▸ **Exercise**
The answer must be an exact copy of the lines from the one containing "Instruction: Click external" through the end of the records, with the pictures left out.

▸ **Provided material**
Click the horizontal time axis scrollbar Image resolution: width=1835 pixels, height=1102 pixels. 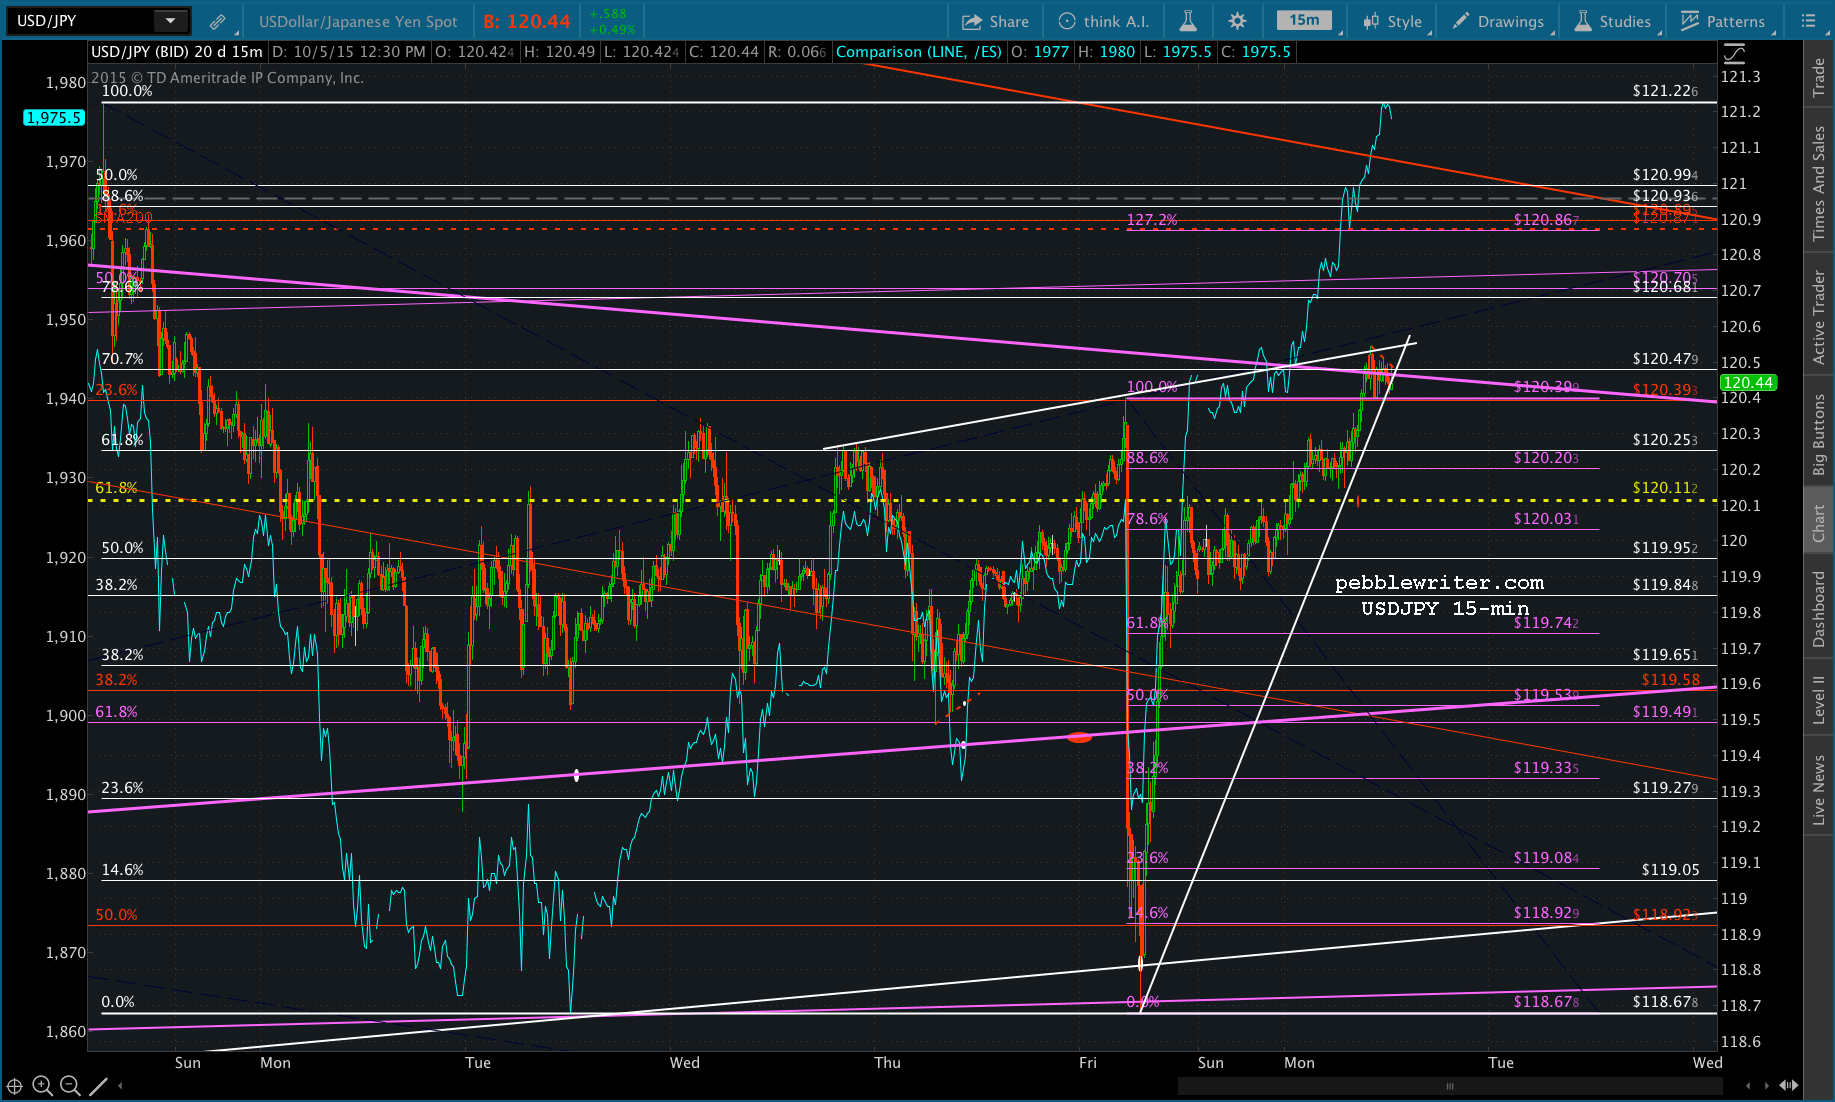[1450, 1086]
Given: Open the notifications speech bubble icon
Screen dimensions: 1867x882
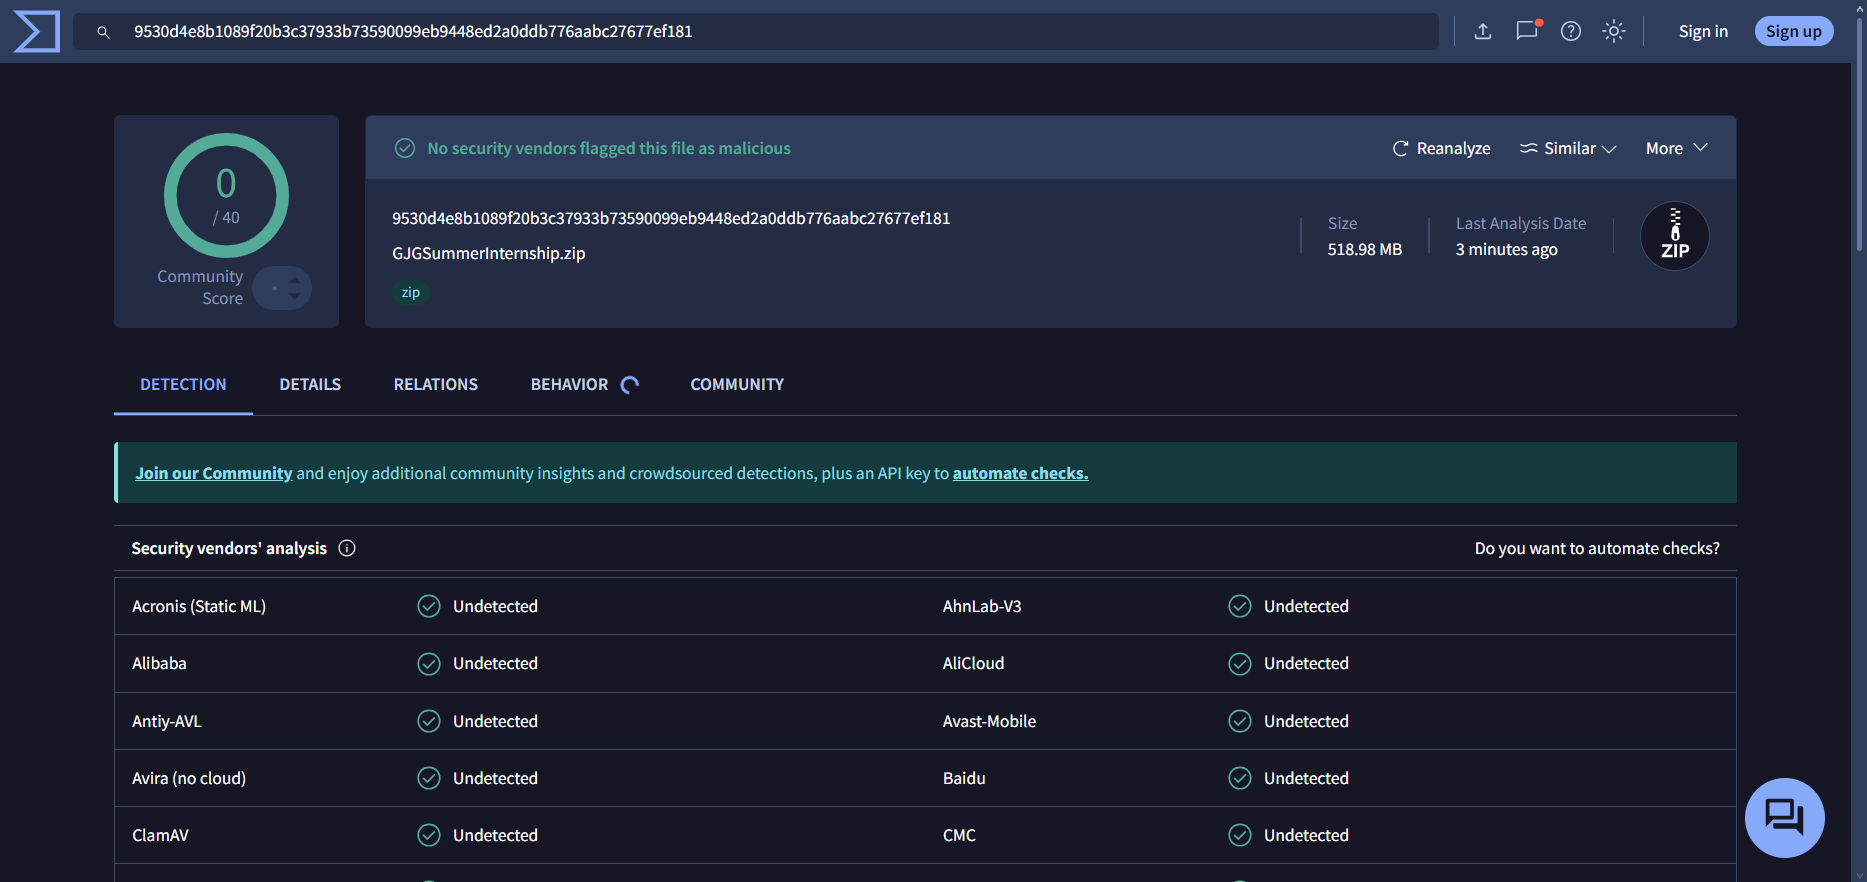Looking at the screenshot, I should pyautogui.click(x=1527, y=31).
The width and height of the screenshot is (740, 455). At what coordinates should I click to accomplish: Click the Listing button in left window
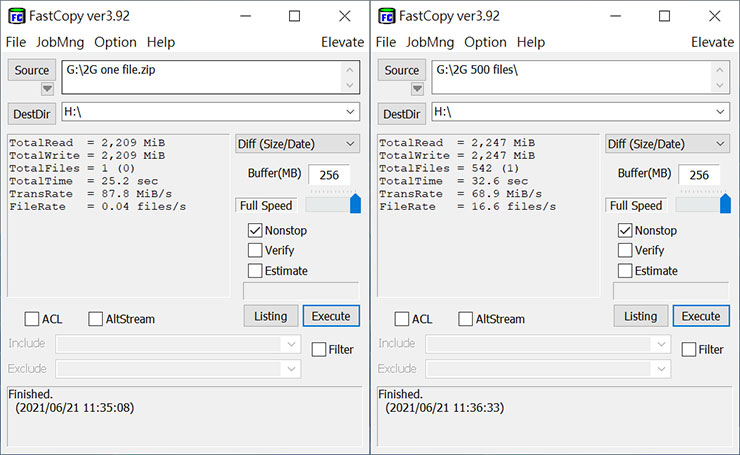(270, 316)
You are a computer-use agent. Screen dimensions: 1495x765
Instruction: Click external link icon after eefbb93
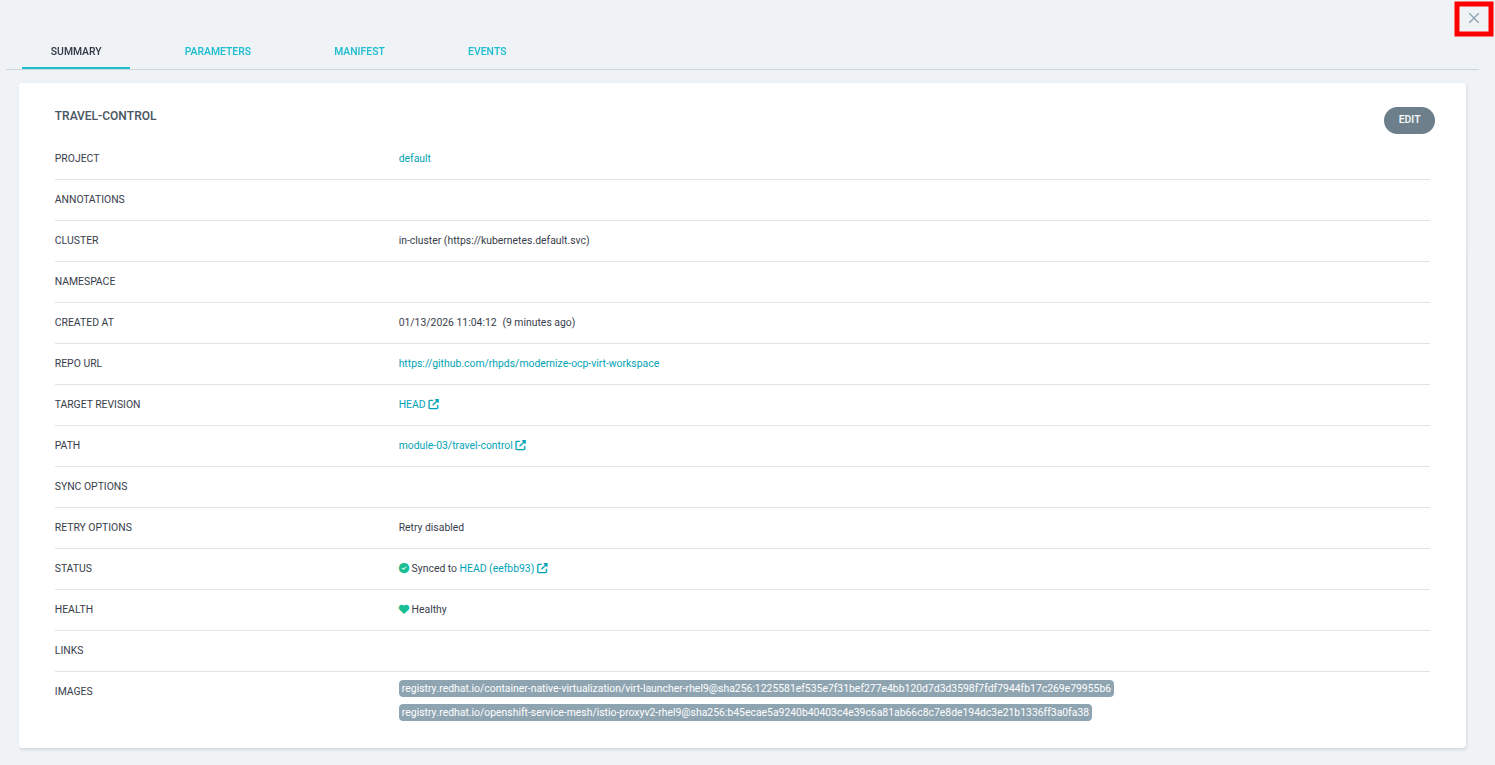coord(543,568)
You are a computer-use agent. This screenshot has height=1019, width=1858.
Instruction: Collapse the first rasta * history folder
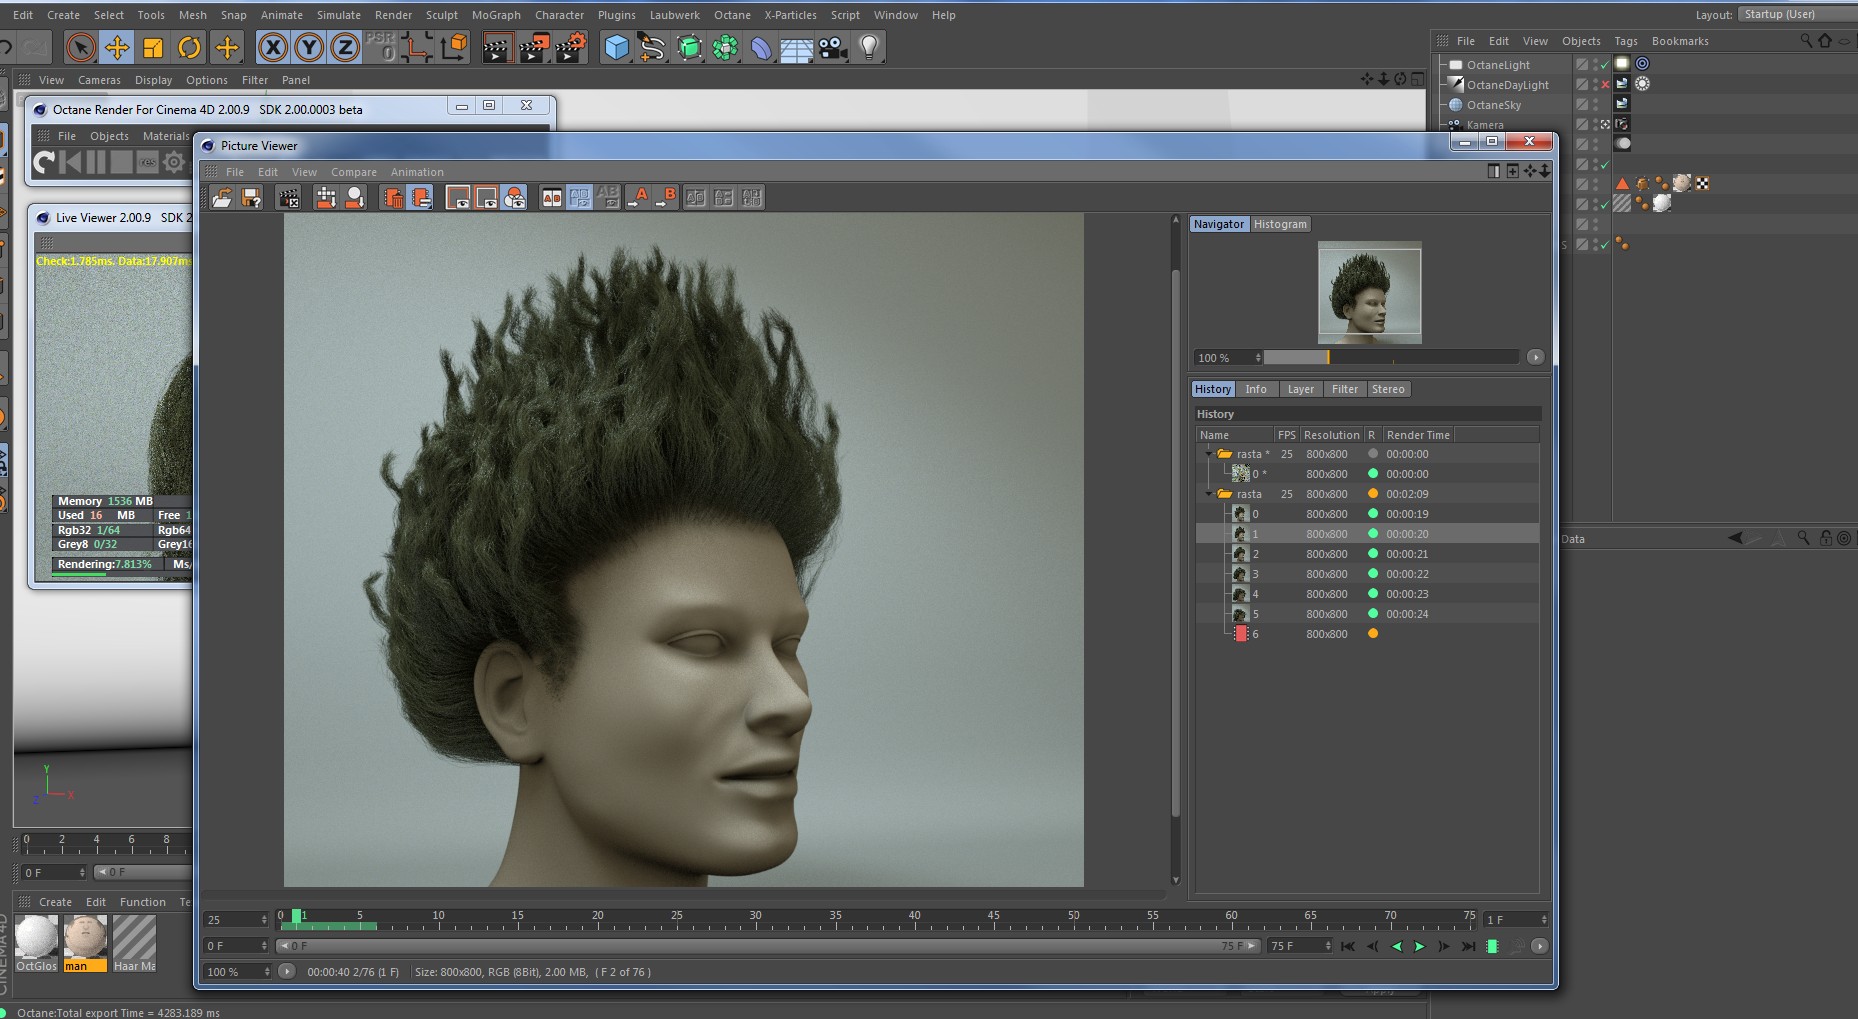pos(1208,454)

▸ **Reply to the task**
Instruction: Click external link icon after eefbb93
coord(543,568)
You are a computer-use agent. This screenshot has height=1019, width=1858.
Instruction: Collapse the first rasta * history folder
pos(1208,454)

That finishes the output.